Could you copy exactly the lines from the one containing "Instruction: Enable Run" through the last line of the records below, leaving out any pictures?
[Start of Attachment]
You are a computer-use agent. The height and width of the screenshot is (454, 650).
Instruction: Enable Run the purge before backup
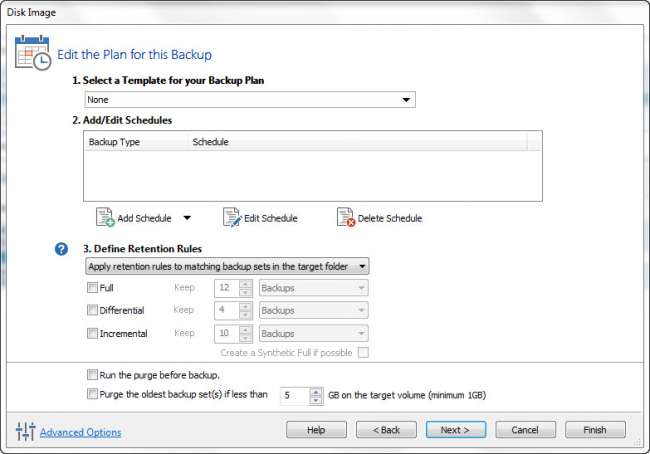point(93,374)
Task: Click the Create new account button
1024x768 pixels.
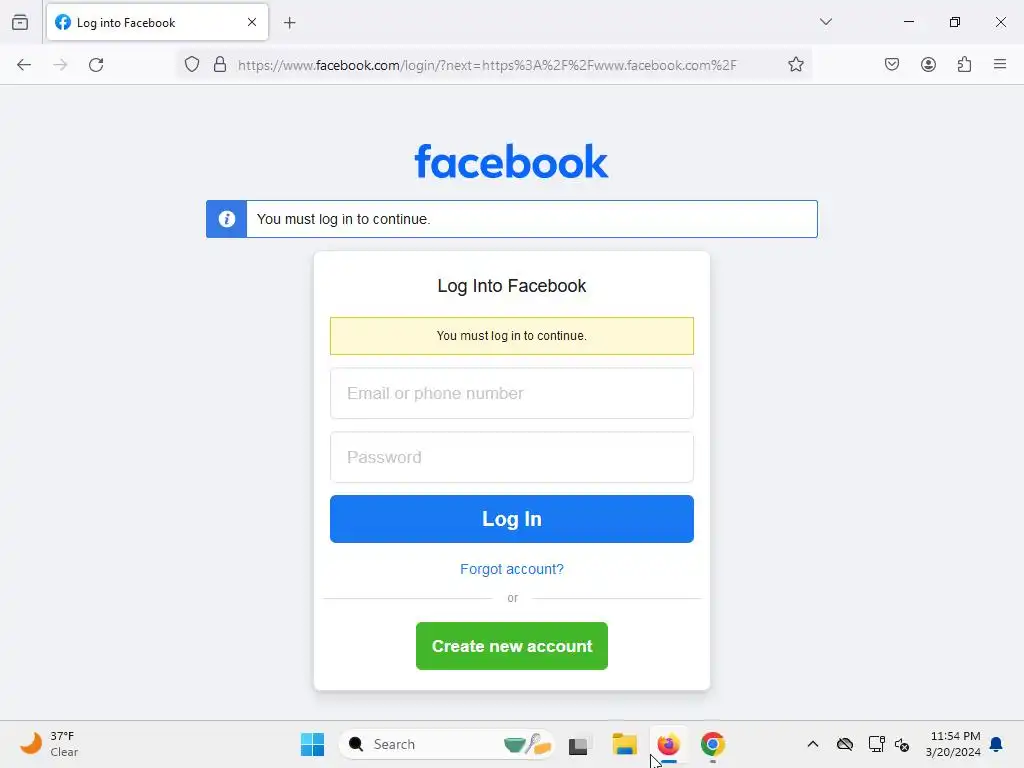Action: (x=511, y=646)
[End of Attachment]
**Solution to this problem**
Instruction: Enable Run the purge before backup
point(93,374)
Task: Click the Create new account button
1024x768 pixels.
Action: (x=511, y=646)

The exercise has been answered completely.